Il n’est pas question de rester sur la montagne. Dès que Pierre évoque cela, lui et ses compagnons sont couverts par une nuée lumineuse, ils entendent la voix du Père, et Jésus qui les touche pour qu’ils se relèvent. Il n’y a plus qu’à redescendre. Il n’y a plus rien à voir que Jésus, seul. Car, au bout du compte, le secret de notre vie, son sens plein, se trouve en Jésus. Lui nous prend en lui malgré notre opacité et même nos péchés. Lui fait de nous des membres de son Corps. Lui fait de nous ses frères et ses sœurs, des fils et des filles du Père, sans attendre que nous soyons tout à fait des bénédictions pour tous. Lui fait un avec nous comme il nous donne de faire un avec lui. C’est pourquoi il touche ses disciples, comme l’a noté saint Matthieu. La vie chrétienne a besoin de moments sur la montagne, à contempler le Seigneur et sa promesse, mais elle consiste aussi à suivre le Seigneur Jésus pour aller vers les autres et tâcher de faire avec eux et parfois pour eux le bien de Dieu, parfois tâcher de recevoir d’eux le bien que Dieu leur donne de nous faire. Jésus, après la Transfiguration, descend dans la plaine, et surtout il avance vers la montagne du Calvaire et vers la mort, sa descente dans les profondeurs de la mort et des enfers, à la rencontre des bas-fonds de l’âme humaine. Lui sait quelles duretés, quelles violences, quels aveuglements, quelles concupiscences peuvent habiter le cœur des êtres humains et il consent à aller vers tout cela pour y porter sa présence et tâcher que la lumière de Dieu puisse rejoindre les plus éloignés. Ses disciples, il les entraîne avec lui. Il compte sur nous, il veut avoir à compter sur nous, malgré notre péché et nos faiblesses, pour aller par nous vers tous les autres.

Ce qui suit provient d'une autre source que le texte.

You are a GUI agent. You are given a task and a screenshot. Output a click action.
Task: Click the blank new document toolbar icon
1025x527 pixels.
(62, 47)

Tous, nous avons à parcourir un segment, plus ou moins long, plus ou moins court, du chemin de Jésus vers les autres. Tout ce que nous portons et supportons, tout ce que nous partageons et acceptons de recevoir, tout ce à quoi nous renonçons par amour d’un autre ou des autres, tout cela et bien d’autres mouvements de notre âme contribuent à l’œuvre du Christ en faveur de tous les autres et, sans que nous nous en rendions compte, transfigurent notre humanité.

Frères et sœurs, chaque Messe nous fait monter sur la montagne avec Jésus. Nous entendons les Écritures saintes qui proclament l’œuvre du Créateur et sa promesse et qui nous annoncent qu’en Jésus de Nazareth tout trouve sa plénitude et son sens. Dans le sacrifice que nous célébrons, nous voyons le Seigneur qui consent à la montagne du Calvaire et aux profondeurs de la mort afin de nous tirer tous avec lui par sa Résurrection et, d’une manière ou d’une autre, par la communion sacramentelle ou autrement, il nous touche et nous encourage : « Relevez-vous et soyez sans crainte ! » tandis que nous entendons la voix du Père : « Celui-ci est mon Fils bien-aimé, en qui je trouve ma joie : écoutez-le ! » et « écouter » veut dire, en hébreu et en grec, « obéir ». Frères et sœurs, puissions-nous obéir à l’Eucharistie que nous célébrons et laisser le Christ nous transformer intérieurement pour que, en nous, au-delà de tout ce que nous pouvons savoir, les familles de la terre puissent se bénir,                       

                                                                                          Amen.